The article shows that, for large samples, the MW test shows a large sensitivity to the difference in Shape or Variance instead of (only) the desired difference in Location.
t-tests, non-parametric tests, and large studies a paradox of statistical practice?
[from the discussion] "Furthermore, if the results from the WMW test are interpreted strictly according to the tests null hypothesis, Prob(X<Y)=0.5, the WMW test is an efficient and useful test. For large studies, however, where the purpose is to compare the means of continuous variables, the choice of test is easy: the t-test is robust even to severely skewed data and should be used almost exclusively."

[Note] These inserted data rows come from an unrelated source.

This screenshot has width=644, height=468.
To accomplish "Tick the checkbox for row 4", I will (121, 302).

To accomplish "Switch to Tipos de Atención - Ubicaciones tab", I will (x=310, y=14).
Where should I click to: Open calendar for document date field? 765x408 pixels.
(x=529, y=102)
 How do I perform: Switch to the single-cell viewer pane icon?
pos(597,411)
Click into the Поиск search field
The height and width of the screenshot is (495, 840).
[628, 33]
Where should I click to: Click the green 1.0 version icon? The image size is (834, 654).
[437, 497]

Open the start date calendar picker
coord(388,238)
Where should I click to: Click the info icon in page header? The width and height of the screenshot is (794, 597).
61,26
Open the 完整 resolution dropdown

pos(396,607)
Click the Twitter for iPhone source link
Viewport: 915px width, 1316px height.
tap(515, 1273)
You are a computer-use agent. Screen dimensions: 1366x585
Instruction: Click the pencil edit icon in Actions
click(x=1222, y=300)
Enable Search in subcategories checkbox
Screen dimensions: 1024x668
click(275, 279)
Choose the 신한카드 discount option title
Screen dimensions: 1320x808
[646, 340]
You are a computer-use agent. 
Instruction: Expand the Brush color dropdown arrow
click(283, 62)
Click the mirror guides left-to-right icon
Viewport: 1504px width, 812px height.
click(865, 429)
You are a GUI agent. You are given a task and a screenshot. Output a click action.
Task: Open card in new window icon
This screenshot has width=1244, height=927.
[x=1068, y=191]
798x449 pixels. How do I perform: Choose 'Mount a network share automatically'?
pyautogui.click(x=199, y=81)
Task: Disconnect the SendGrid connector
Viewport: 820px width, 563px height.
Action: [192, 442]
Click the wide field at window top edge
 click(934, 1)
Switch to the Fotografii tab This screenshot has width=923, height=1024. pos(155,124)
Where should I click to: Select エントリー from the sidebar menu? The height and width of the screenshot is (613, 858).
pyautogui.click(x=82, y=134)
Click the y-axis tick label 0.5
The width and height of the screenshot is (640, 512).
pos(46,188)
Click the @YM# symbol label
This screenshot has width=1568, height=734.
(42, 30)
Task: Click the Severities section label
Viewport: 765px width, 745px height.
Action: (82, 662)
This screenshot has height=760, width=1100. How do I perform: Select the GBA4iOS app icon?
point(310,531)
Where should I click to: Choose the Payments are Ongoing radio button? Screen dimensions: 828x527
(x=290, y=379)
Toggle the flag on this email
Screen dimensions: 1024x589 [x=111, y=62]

I will point out that Conover showed that the MW is asymptotically equivalent to an ANOVA test on the rank-transformed data.
That has the implication that deviations are measured in squared- distances, rather than interchange-distances. This is the essential difference between the Kendall rank-order correlation and the Spearman rank-order correlation, where the Spearman is an ANOVA- type statistic, since it can be computed as a Pearson r on the rank-transformed variables. I have posted before about this distinction between the Spearman and the Kendall, and why they do have different rejection regions.
Thus, while Fagerland says that the WMF is "efficient and useful" for that hypothesis you state, it is not the "least" parametric, which would possibly be Kendall's tau-c, which corrects for ties (using group membership as a 0/1 variable).